Oleh-olehnya Mana? ~ sebuah blog yang tahu diri

Senin, Mei 29, 2006

Oleh-olehnya Mana?

‘’lah ado jual ganefo di Batam, mak. di dc mall”
‘’cubolah apo enak.”
‘’renyah jg.”


Itu petikan SMS dengan ibu yang biasa saya panggil mak, Selasa (13/12) sekitar pukul 16.30 WIB. Bukan menggunakan bahasa Minang. Ini gaya dialek orang Pekanbaru. Banyak pakai o, juga. Sering dibumbui, do, untuk beberapa akhir kalimat.

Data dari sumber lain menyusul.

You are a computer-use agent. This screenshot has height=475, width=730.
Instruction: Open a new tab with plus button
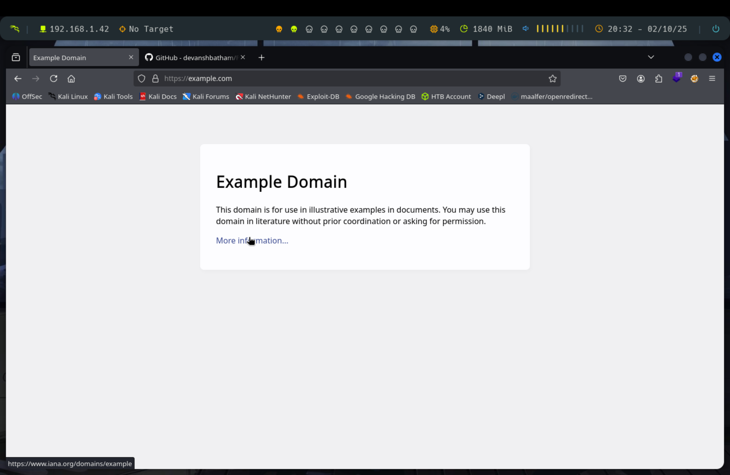(261, 58)
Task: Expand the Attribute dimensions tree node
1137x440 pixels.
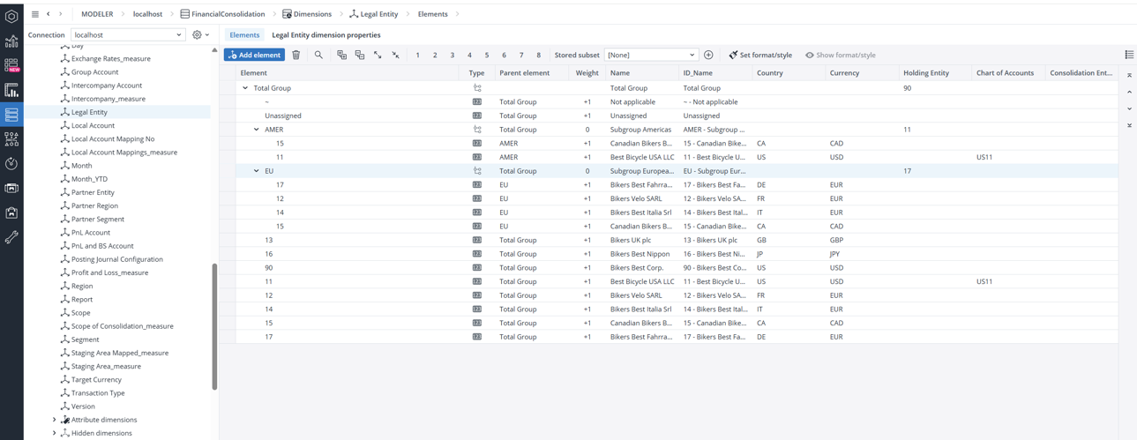Action: point(55,420)
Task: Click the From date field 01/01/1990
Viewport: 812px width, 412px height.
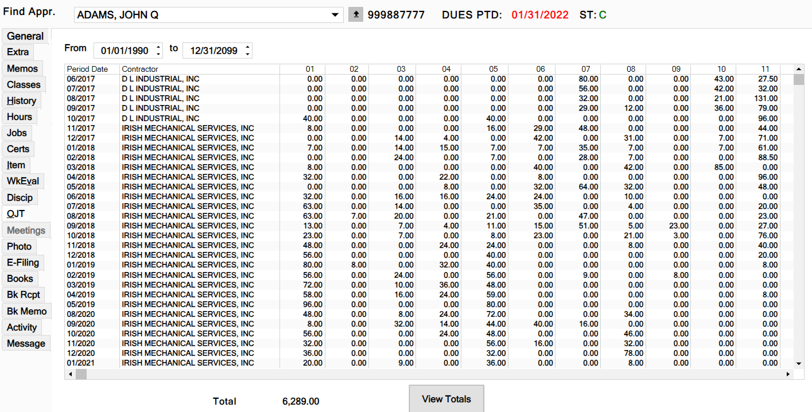Action: 125,50
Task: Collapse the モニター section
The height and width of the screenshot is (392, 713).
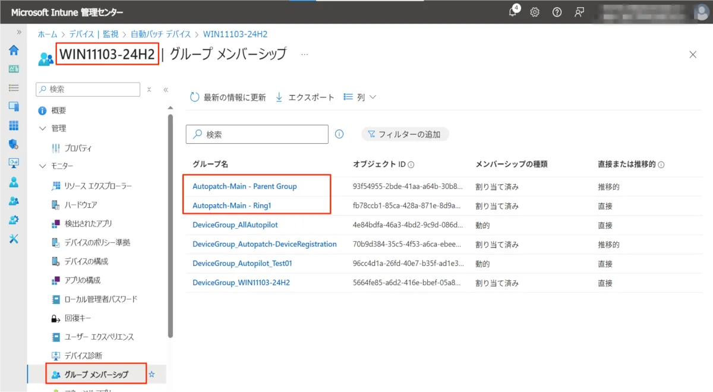Action: [42, 166]
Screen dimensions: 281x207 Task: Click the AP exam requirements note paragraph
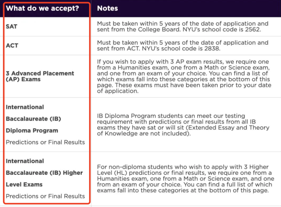[184, 76]
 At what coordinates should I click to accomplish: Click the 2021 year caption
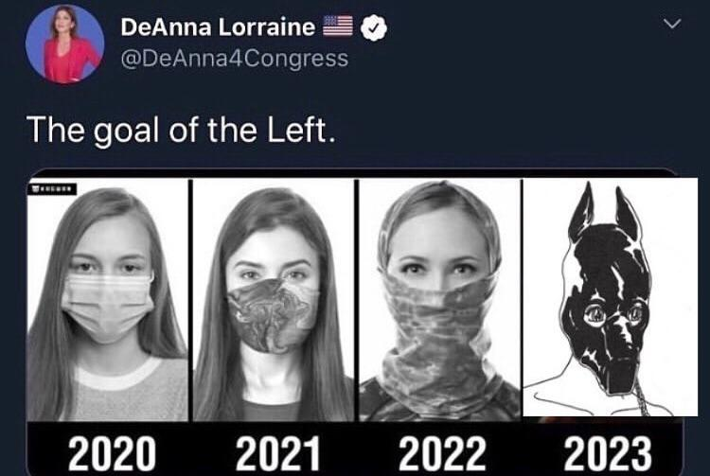(277, 453)
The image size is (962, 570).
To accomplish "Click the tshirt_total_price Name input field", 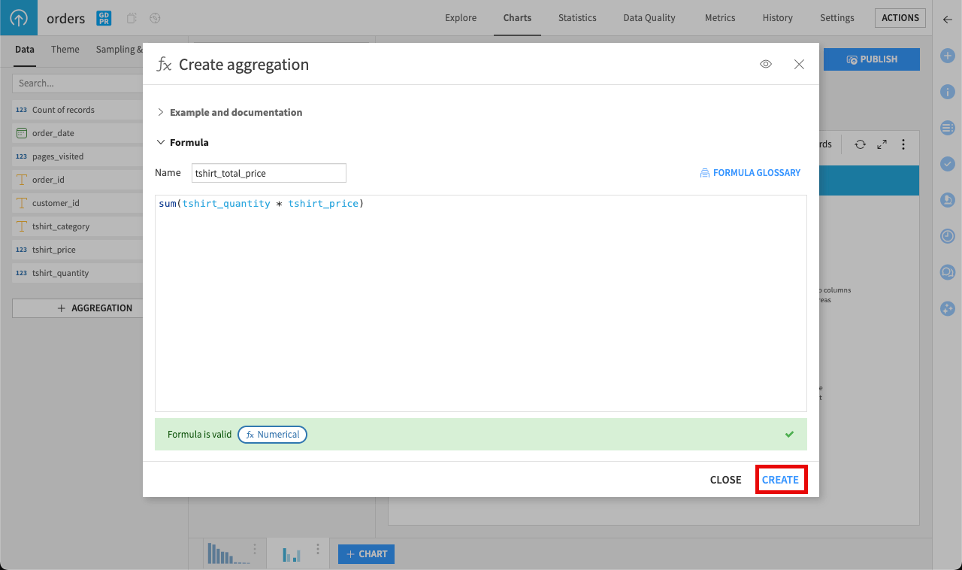I will tap(268, 173).
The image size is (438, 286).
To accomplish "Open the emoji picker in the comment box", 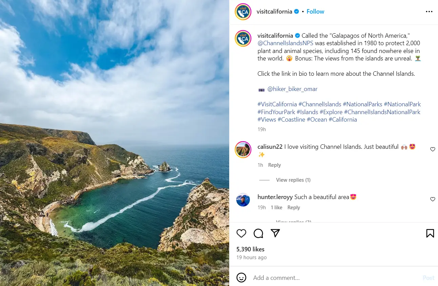I will pos(241,278).
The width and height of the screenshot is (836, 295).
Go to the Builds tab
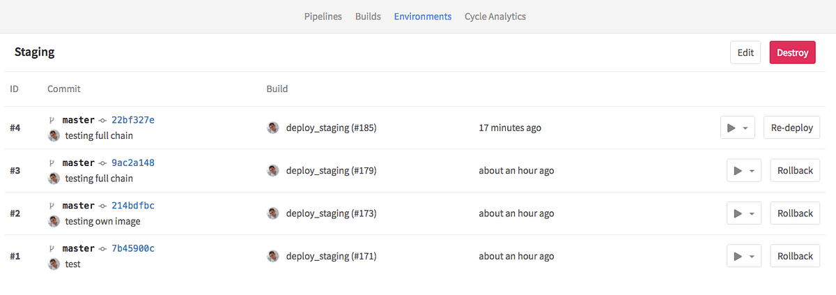click(368, 16)
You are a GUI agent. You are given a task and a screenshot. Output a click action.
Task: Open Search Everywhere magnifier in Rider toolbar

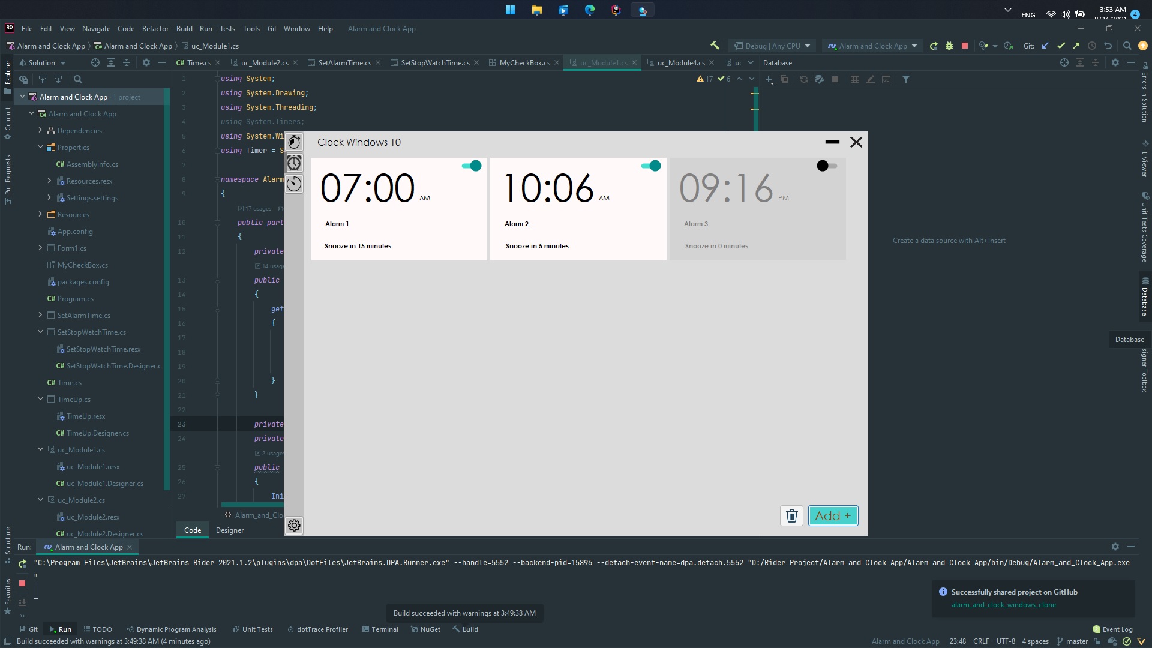coord(1127,45)
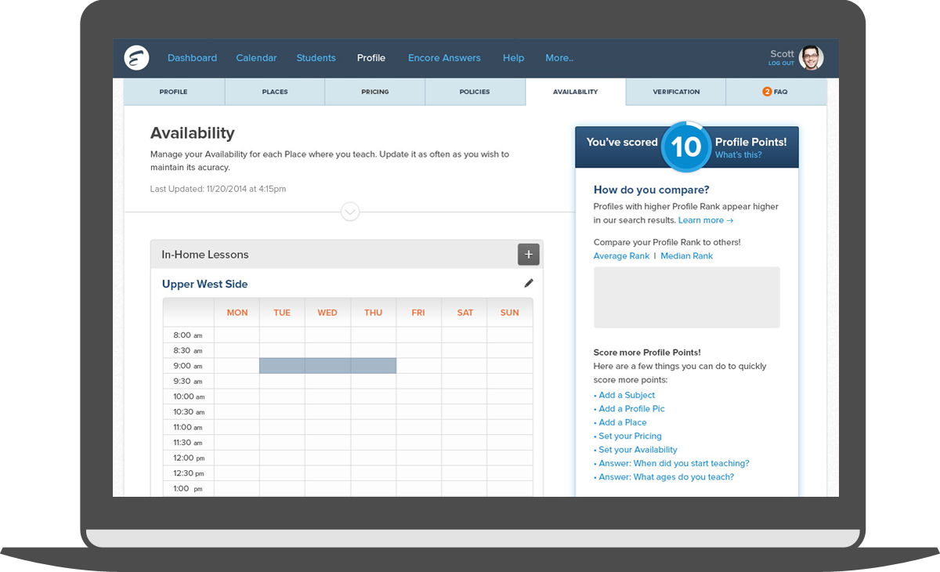Click the circular 10 points badge
Screen dimensions: 940x572
coord(685,147)
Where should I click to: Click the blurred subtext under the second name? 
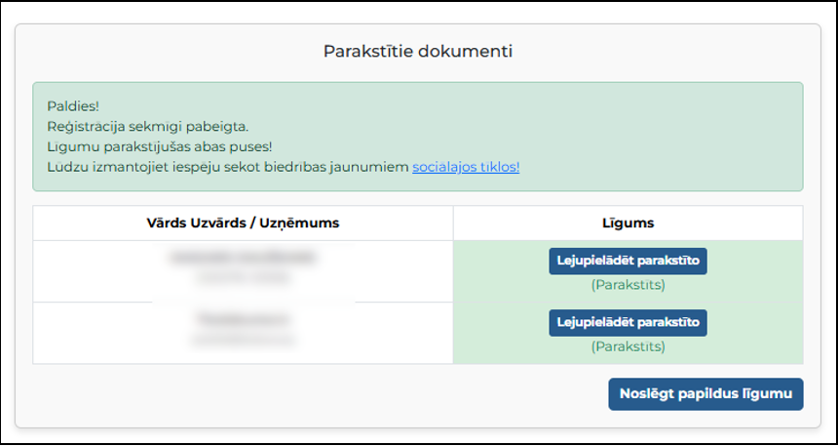(x=243, y=340)
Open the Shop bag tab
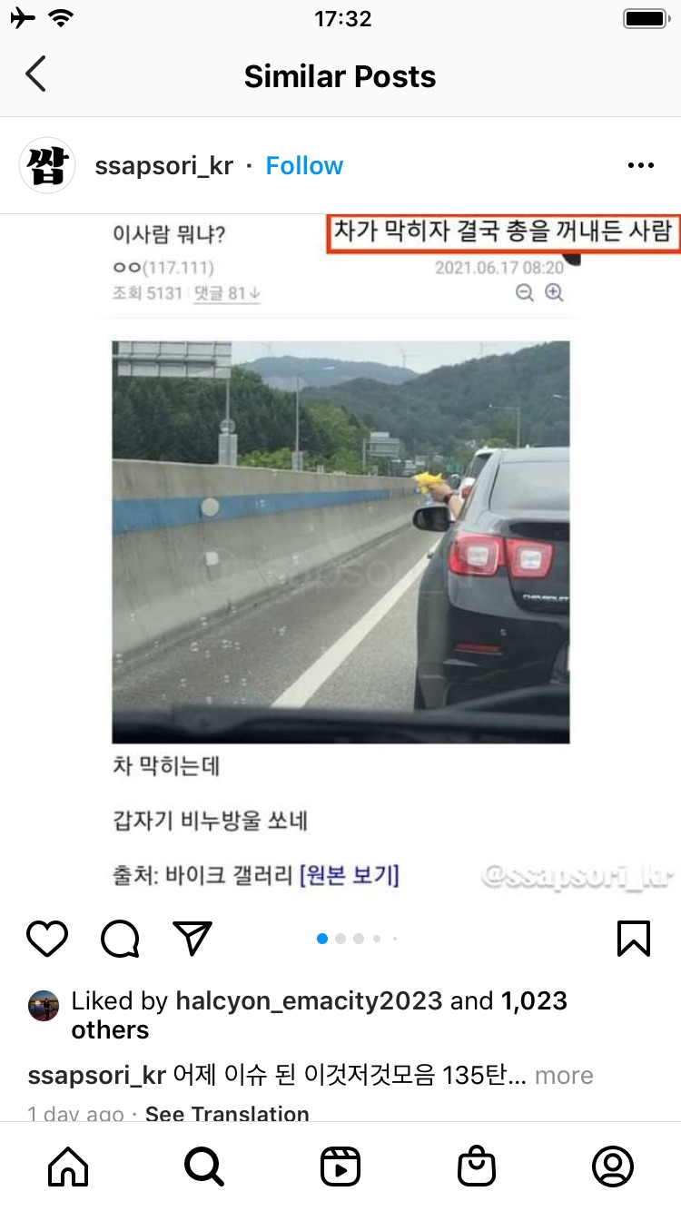 click(x=477, y=1167)
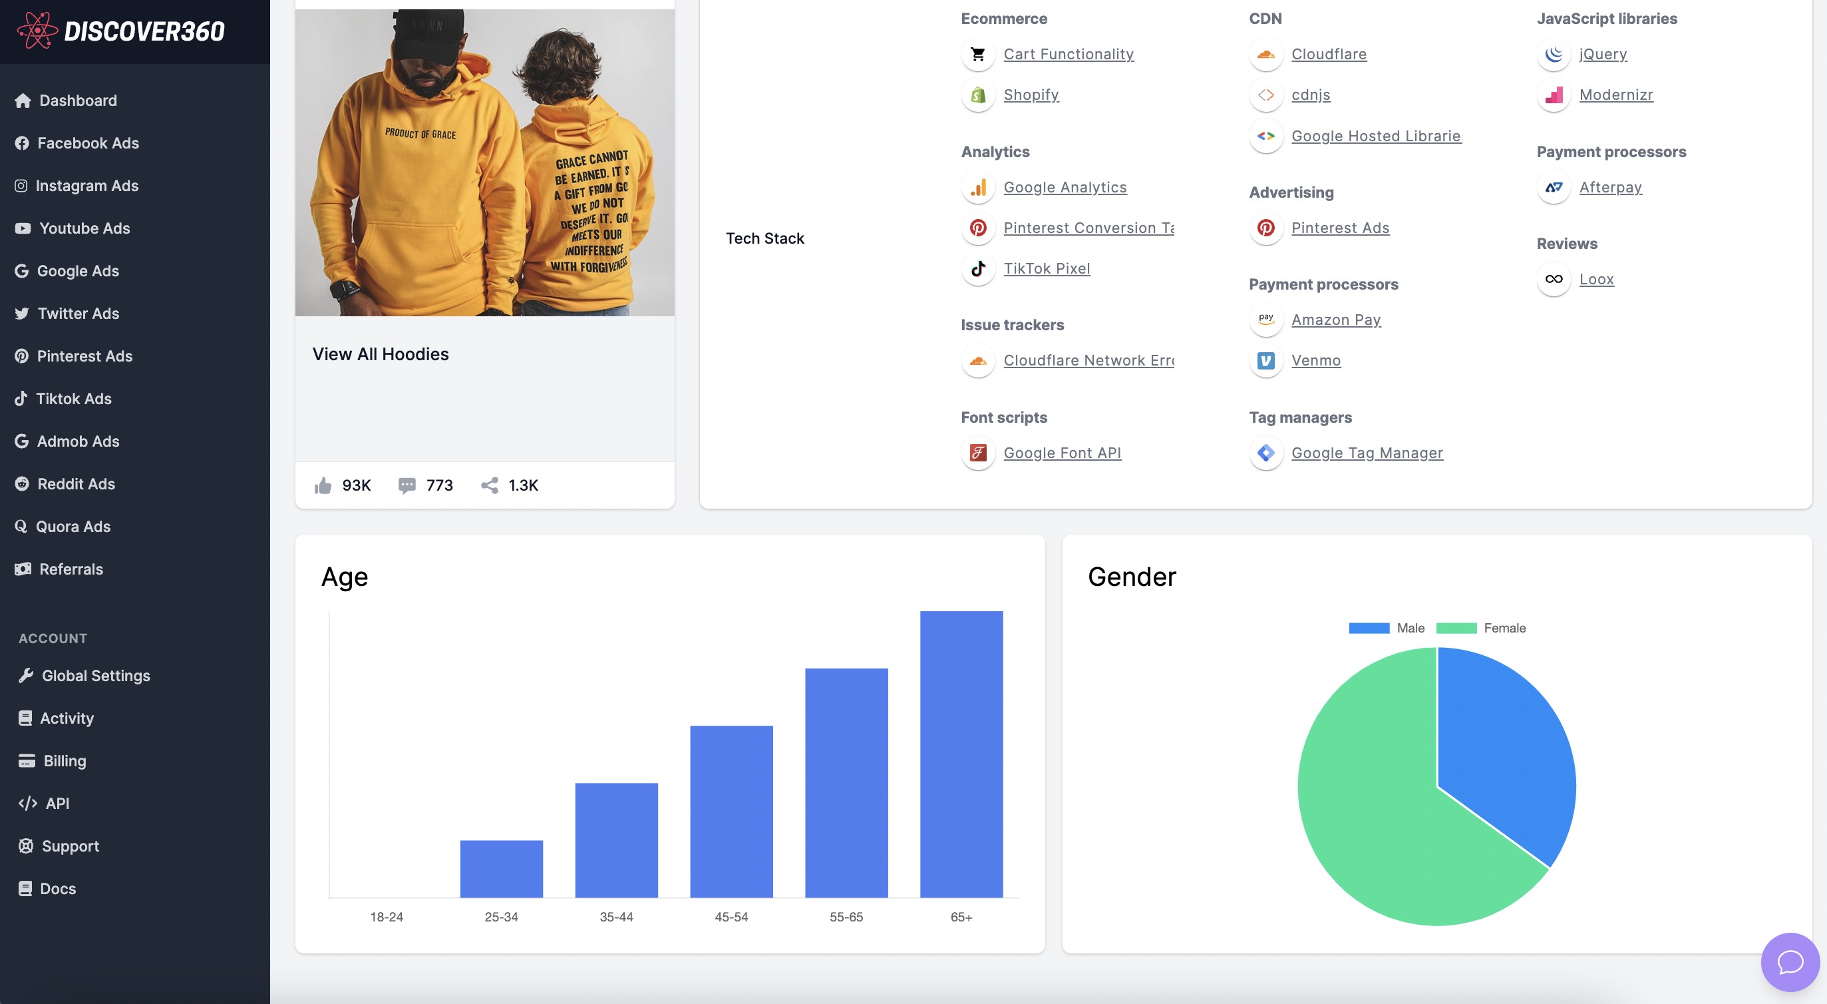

Yang dibicarakan tentang makanan. Ganefo sejenis kue yang rasanya asin. Terbuat dari ubi kayu alias singkong yang dicincang berbentuk dadu. Biasanya direbus dulu sebelum digoreng. Mungkin ada juga yang menjemur sesudah dicincang. Lalu diberi bumbu, seterusnya digoreng.

Ini jadi makanan favorit saya saat masih SMEA dulu. Saya pernah distrap dan ditempeleng kepala sekolah gara-gara cabut dari kelas untuk membelinya. ‘’Kalau di Pekanbaru memang namanya Ganefo,” celutuk si penjual saat saya keheranan sudah ada yang jual kue itu di Batam. Kalau di Padang, tempat asal si penjual, disebut ubi cincang.

Mengapa di Pekanbaru disebut Ganefo, dah lama saya cari jawabannya, tak ketemu. Mungkin bisa terkait dengan peristiwa Ganefo tahun 1962 di zaman Presiden Soekarno dahulu, entahlah jawab ibu. Tapi bila kue ini bisa dilempar-lempar – itu kami lakukan di sekolah makanya ditempeleng—, agak mirip juga dengan nama Ganefo yang sememang pesta olahraga mirip olimpiade.

Apapun namanya, saya bisa menikmatinya kini tanpa perlu lagi dikirim dari Pekanbaru. Sesuatu yang dirindu ketika menjauh dan menghilang, kini bisa hadir di depan mata dengan mudahnya. Saya yakin suatu saat, jauh lebih mudah menemukan Ganefo di Batam, dibanding Pekanbaru.

Betapa tidak, pulau Rempang dan Galang sudah mulai banyak ditanam ubi. Di Pekanbaru, daerah Kulim yang penghasil ubi, kini banyak ‘’ditanami” rumah dan ruko.
Bila melihat itu semua, masih banyak potensi besar yang dimiliki Batam. Bahkan bukan ubi, mangga pun kelihatan banyak ditanam di Barelang sana. Belum lagi sayur mayur. Bahkan tak sekedar di Barelang, di seputaran Tiban rumah saya, para ibu rumah tangga sore hari sudah bisa beli sayur lokal dari penjaja keliling. Mulai dari kangkung, bayam hingga daun singkong.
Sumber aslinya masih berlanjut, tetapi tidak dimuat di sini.